WORK ORDER: All lines holding the string "height" should be copied from the data below.

─── RECORDS SUPPLIED ───

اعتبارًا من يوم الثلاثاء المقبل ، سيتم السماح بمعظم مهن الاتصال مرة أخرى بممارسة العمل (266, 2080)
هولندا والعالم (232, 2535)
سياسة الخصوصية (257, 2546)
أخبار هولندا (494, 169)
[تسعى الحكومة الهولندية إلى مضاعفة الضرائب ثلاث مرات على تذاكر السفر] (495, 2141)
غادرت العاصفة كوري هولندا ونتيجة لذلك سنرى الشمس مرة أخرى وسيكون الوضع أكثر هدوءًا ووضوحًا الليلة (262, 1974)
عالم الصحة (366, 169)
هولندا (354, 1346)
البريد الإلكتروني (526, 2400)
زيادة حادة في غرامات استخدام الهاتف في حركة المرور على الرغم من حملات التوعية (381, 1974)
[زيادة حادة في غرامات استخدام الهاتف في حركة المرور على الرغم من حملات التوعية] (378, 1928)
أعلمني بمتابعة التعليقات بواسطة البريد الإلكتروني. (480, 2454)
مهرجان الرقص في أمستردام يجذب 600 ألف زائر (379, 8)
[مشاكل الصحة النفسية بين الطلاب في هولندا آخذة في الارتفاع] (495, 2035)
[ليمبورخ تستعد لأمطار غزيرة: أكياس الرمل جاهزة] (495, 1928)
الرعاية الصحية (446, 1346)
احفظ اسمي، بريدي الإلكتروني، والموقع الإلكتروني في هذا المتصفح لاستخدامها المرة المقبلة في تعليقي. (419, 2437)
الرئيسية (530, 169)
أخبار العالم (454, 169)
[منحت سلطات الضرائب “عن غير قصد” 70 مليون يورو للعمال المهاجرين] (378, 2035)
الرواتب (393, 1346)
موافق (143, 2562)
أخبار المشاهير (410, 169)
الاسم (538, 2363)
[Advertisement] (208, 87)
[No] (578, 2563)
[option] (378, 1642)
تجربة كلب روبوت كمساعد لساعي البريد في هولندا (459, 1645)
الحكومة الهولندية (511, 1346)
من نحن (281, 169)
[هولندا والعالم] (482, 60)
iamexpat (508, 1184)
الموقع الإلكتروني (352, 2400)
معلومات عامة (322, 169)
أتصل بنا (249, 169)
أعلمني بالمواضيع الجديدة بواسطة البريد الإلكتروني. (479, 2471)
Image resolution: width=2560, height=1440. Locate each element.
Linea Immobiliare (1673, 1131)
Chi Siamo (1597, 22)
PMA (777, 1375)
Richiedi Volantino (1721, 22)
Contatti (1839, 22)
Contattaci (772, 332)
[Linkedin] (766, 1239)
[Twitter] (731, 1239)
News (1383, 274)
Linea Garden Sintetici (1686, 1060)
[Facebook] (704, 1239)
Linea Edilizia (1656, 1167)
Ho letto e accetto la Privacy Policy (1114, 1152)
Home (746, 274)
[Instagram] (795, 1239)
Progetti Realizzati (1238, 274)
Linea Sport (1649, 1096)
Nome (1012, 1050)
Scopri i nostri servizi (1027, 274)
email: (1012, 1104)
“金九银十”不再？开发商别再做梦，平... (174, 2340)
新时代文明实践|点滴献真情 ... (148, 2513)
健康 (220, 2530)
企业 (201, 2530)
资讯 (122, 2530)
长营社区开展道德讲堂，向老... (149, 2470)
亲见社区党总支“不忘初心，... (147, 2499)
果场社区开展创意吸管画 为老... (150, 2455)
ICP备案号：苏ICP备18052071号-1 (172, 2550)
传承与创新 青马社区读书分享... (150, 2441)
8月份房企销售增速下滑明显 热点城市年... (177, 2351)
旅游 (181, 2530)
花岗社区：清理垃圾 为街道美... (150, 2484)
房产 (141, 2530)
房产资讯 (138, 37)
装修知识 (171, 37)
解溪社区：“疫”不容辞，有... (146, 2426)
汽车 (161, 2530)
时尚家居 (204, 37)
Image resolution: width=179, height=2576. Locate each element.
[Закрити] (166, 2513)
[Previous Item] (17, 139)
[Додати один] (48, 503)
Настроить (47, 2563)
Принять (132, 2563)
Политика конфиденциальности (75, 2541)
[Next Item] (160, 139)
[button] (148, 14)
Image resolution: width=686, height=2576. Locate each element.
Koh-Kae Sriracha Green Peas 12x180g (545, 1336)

───

TASK RESPONSE:
Image resolution: width=2560, height=1440. Locate each element.
Image resolution: width=179, height=2576. Locate each element.
Image resolution: width=686, height=2576. Locate each element.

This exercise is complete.